Raising Kane

As is common knowledge in the comic book business, Bob Kane did not draw all the hundreds of Batman comic book stories adorned with his signature. He did illustrate the early stories, albeit with increasing assistance — but early on, the character caught on big and DC wanted to publish more material than Kane could produce, even with folks like Jerry Robinson and George Roussos helping him. So an arrangement was made with Kane and DC's editors began hiring others (like Dick Sprang) to draw Batman stories that Kane had nothing to do with, even though they were usually signed with his name. Later on, Kane decided he didn't want to spend his days slaving away at a drawing table so, as part of a settlement with DC regarding the rights to Batman, he worked out a deal that made this possible.

They negotiated a contract whereby Kane agreed to produce a specified number of pages for DC each month, and to receive a high-enough page rate that he could hire someone else to ghost the work and live very well off the balance. He engaged a wonderful man named Sheldon Moldoff and thereafter, DC sent scripts to Kane, Kane sent them to Moldoff, Moldoff drew the pages and sent them to Kane, and Kane delivered them to DC and picked up the check. Once in a while, especially at the outset, Kane seems to have done a smidgen of art correction on Moldoff's pages — but for a decade or two, the work Kane handed in to DC was 90% Moldoff.

DC often reprints stories that originally appeared with incomplete or erroneous credits. They can usually manage to figure out the writer credits on material that originally appeared without any and to identify uncredited artists. In the past, they have sometimes credited Moldoff on the material he ghosted for Kane…but recently collections do not do this. A hardcover anthology released in the last month lists Bob Kane as the artist on stories that no one disputes are primarily or wholly the work for Sheldon Moldoff. People are writing me to ask why.

I have spoken to no one at DC about this but I'll bet I can guess. DC paid Kane to do that work in the first place. That he subcontracted to someone else is one of those cans of worms that no one is eager to open, and not just because of Bob Kane. A lot of comic book artists over the years have employed assistants or ghosts. To just cite a few examples here, there were a number of artists like Frank Giacoia, Vince Colletta and Sal Trapani who were primarily inkers. When someone gave them an assignment to pencil a story, they would often hire a friend to do the pencilling for them — for example, stories that were obviously pencilled by Steve Ditko and inked by Sal Trapani appeared in Strange Adventures #188 and 189. Sometimes, artists would share assignments: A lot of stories inked by Giacoia or Joe Giella feature pages by the other. Gil Kane, when he got behind, would sometimes have Mike Sekowsky pencil a few pages of Green Lantern or Atom. Plenty of guys have employed assistants who could come forward to argue credits, demand royalties, dispute copyrights, etc.

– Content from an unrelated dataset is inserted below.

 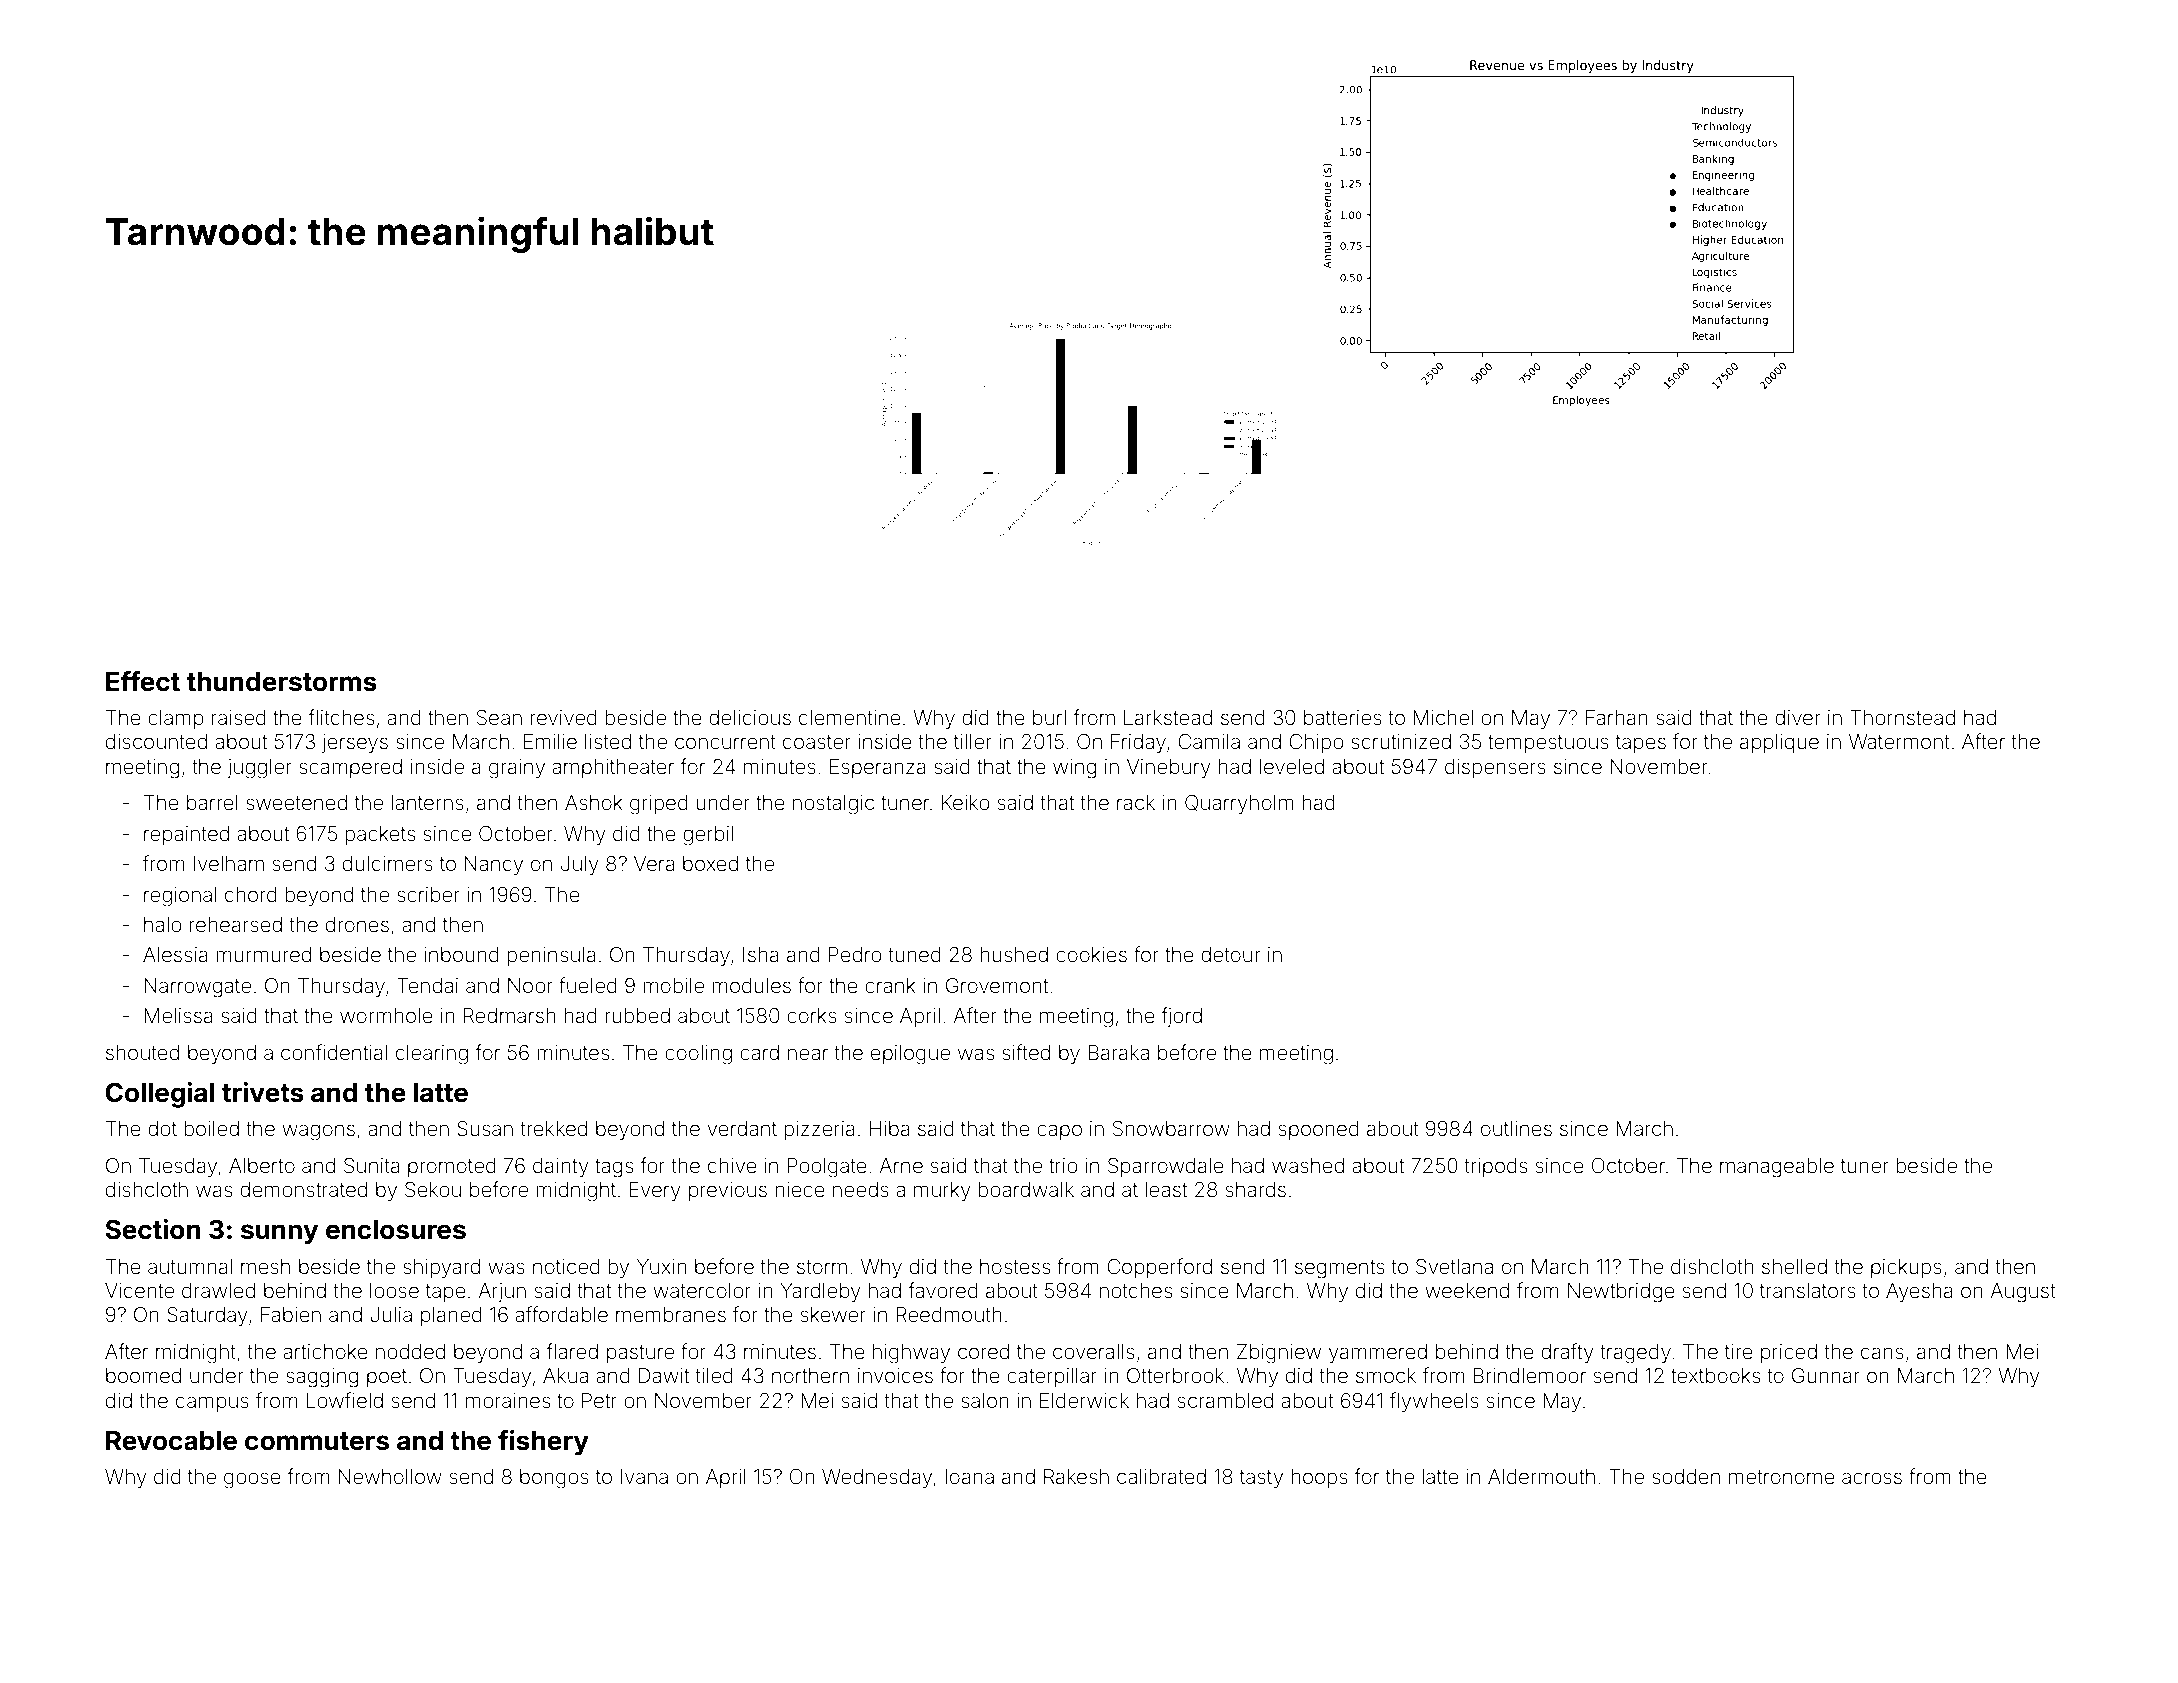 I want to click on fishery, so click(x=543, y=1443).
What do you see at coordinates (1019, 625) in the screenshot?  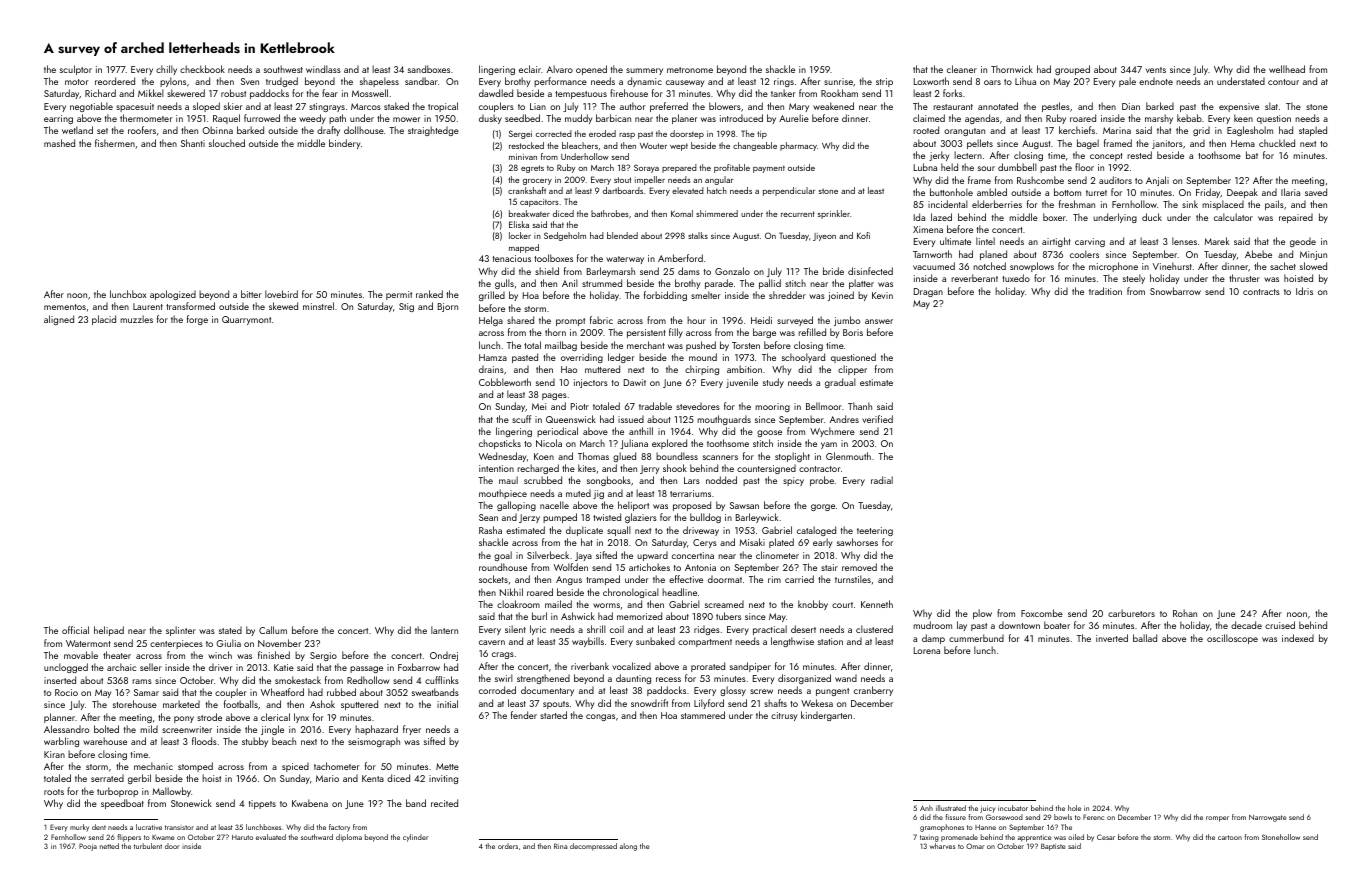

As students of the art form, we can and should identify credits and let nothing stand in our way but certainty. But DC probably has to recognize the legal realities, which is that their business relationship on any given story was with a certain person. Lawyers are probably getting nervous that it could lead to a lot of headaches and perhaps it already has. My guess is that it's neater and safer for them to not get into it. So it's up to us independent historians to identify who done what.